Liberation is a beautiful thing.

I recently realised that I’m experiencing a period of liberation in my life and it feels amazing.

The best part is I liberated myself. It wasn’t from any single action but instead a collection of things like daily gratitude, monthly morning manifestos, having open conversations about how I feel and allowing myself to be vulnerable.

The liberation has only just begun but so far it has shown up as me just being myself. In the past, I’ve had a lot of situations where the worry and fear overpowered my ability to do the things I wanted to do and so I would hold back.

The art of being yourself should be like free flowing water, it doesn’t require worry, going back and forth until you’re mentally exhausted and leaving situations wishing that you’d allowed yourself to be seen.

I feel as though I am entering a new stage in my life which is quite fitting as 2019 is coming to a close and the new decade is on the horizon.

I’m sharing this major growth point in my life with you because it is exactly what this blog is about. You have the opportunity to overcome the challenges you face and explore the joy of life.

 

 

 

Comfortable or helpful

You can’t always have both.

So it turns out that the thing that brings you the most comfort might also be incredibly unhelpful to your personal development. It could even be the main thing holding you back from living your dream life, a life of bliss.

But you get so caught up in the comfort of this habit that has grown on you and with you that you can’t even see how it is hindering your progress.

On the flip-side of this is helpful habits and actions. If you’ve never done them before they probably feel a little uncomfortable but that is to be expected. Despite, how these things may feel they’re actually good for you and following though with them will lead you to your dream life, a life of bliss.

And so it’s a choice between short term discomfort for long-term joy or long-term comfort for long-term dissatisfaction.

The choice is yours.

The wrong time to apologise

Anytime you’re being yourself (within reason of course).

I recently had a situation where I considered apologising. In the end I didn’t.

Instead of saying ‘I’m sorry’, I clarified my thoughts on the situation with the other person. You see after giving it some thought I realised that an apology didn’t feel like the right thing to do.

Granted, I didn’t like how the situation turned out initially but it served as a learning curve, a growth point that I needed to experience.

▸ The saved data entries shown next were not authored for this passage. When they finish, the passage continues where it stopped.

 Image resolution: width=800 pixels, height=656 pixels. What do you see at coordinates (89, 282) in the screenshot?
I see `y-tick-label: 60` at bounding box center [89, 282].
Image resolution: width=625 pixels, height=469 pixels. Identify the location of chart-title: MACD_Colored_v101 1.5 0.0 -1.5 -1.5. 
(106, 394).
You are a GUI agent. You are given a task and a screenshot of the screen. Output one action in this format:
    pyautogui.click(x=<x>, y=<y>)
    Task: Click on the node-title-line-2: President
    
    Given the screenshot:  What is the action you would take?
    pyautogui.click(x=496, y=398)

In the grand scheme it was a small-scale misunderstanding, not something worth regretting.

I, you and we

I’m a personal journal/diary writer. It’s my trade of 10+ years and from doing that writing in first person using ‘I’ is something that comes naturally to me.

But when writing in a space for other people to read I’ve started to realise that unless I’m writing for you to get to know me then I should start using you or we.

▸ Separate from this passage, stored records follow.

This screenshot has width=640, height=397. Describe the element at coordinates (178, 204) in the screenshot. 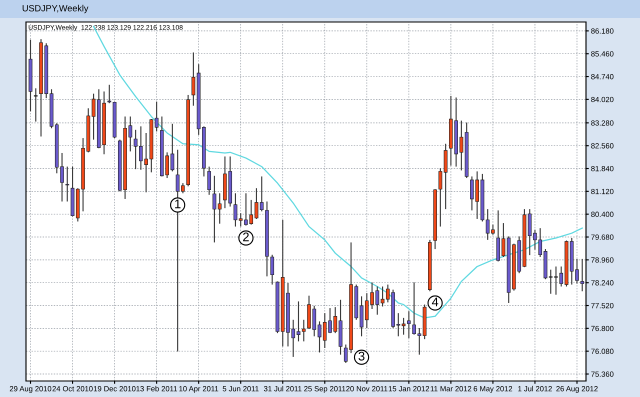

I see `annotation: 1` at that location.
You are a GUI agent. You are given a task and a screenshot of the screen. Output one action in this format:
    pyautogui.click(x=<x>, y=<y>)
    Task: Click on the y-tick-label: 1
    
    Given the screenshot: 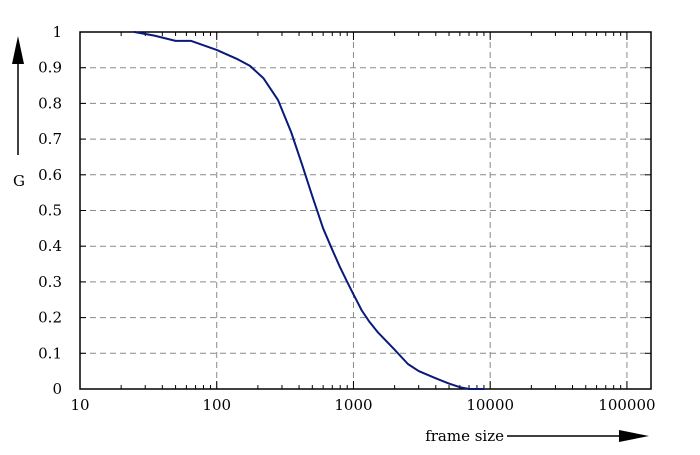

And sometimes that means writing and then re-writing. But it’s not just about the use of I. It’s about having this space not feel like my journal (minus names and places).

But sometimes the use of I is necessary because I like to throw in bits of my life here and there so you know where I’m coming from rather than just throwing out things that are ‘helpful’.

Beyond repair

The point of no return where despite your deepest wishes you can’t go back.

But sometimes that’s exactly what we need, to reach a point where we have no choice but to let go and move on.

Up until that point you might find yourself doing everything and anything for the cause even at your own inconvenience in the hope that things are still salvageable.

You do it because deep down you’ve always wanted this to work out and letting go feels like giving up. But the truth is letting go is exactly what you need to do and that isn’t going to change.

The longer you wait, the harder it is and the more time you’ll end up wasting.

But if you still insist on trying to make things work you will eventually reach a point where the situation is beyond repair.

This thing you could have moved on from is now totally unfix-able but you’re still in it.

I’ve learnt something pretty useful that helps in situations like this and that is ‘maybe instead of trying to fix something that isn’t working for you, move on instead. It might be a difficult decision to make but it’ll pay off in the long run’.